◆ WHAT YOU HAVE TO DO ◆
In the entries below, find the lines that contain the word "computer" and copy them.

[Stored data entries]
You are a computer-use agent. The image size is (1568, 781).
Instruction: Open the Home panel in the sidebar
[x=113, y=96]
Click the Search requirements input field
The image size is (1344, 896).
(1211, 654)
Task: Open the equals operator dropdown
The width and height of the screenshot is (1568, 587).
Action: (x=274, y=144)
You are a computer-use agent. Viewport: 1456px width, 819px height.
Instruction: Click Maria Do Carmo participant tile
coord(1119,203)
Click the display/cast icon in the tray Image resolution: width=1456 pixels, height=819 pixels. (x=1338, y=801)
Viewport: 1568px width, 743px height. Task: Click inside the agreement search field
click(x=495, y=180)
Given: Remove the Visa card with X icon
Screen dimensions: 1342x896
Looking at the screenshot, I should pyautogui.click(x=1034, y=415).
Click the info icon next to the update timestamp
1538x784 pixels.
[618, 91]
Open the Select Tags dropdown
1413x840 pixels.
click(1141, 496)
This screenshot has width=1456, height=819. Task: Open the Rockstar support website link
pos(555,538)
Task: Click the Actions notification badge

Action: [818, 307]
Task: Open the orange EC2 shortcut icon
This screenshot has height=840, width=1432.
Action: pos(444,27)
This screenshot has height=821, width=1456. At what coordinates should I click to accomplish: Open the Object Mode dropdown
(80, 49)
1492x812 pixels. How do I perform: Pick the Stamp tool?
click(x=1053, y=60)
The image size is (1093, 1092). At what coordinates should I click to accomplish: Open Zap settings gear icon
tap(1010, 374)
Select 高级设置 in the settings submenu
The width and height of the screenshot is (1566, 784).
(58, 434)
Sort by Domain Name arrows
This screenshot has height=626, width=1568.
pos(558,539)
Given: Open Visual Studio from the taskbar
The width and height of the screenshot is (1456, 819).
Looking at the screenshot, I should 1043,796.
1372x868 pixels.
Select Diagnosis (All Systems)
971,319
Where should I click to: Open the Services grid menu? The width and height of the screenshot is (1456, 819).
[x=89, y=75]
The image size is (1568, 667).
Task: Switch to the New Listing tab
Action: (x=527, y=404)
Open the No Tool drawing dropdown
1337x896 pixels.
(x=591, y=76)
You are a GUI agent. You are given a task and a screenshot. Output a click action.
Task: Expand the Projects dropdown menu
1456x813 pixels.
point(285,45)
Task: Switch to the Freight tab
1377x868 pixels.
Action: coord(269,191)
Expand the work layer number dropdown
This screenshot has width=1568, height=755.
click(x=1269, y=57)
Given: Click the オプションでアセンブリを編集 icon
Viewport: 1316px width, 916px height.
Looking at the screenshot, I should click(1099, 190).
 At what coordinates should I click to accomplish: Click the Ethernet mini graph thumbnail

◆ WRITTEN RESPONSE ◆
You are a computer-use agent. The image size is (1568, 781).
You are a computer-use agent. Viewport: 1456px width, 819px height.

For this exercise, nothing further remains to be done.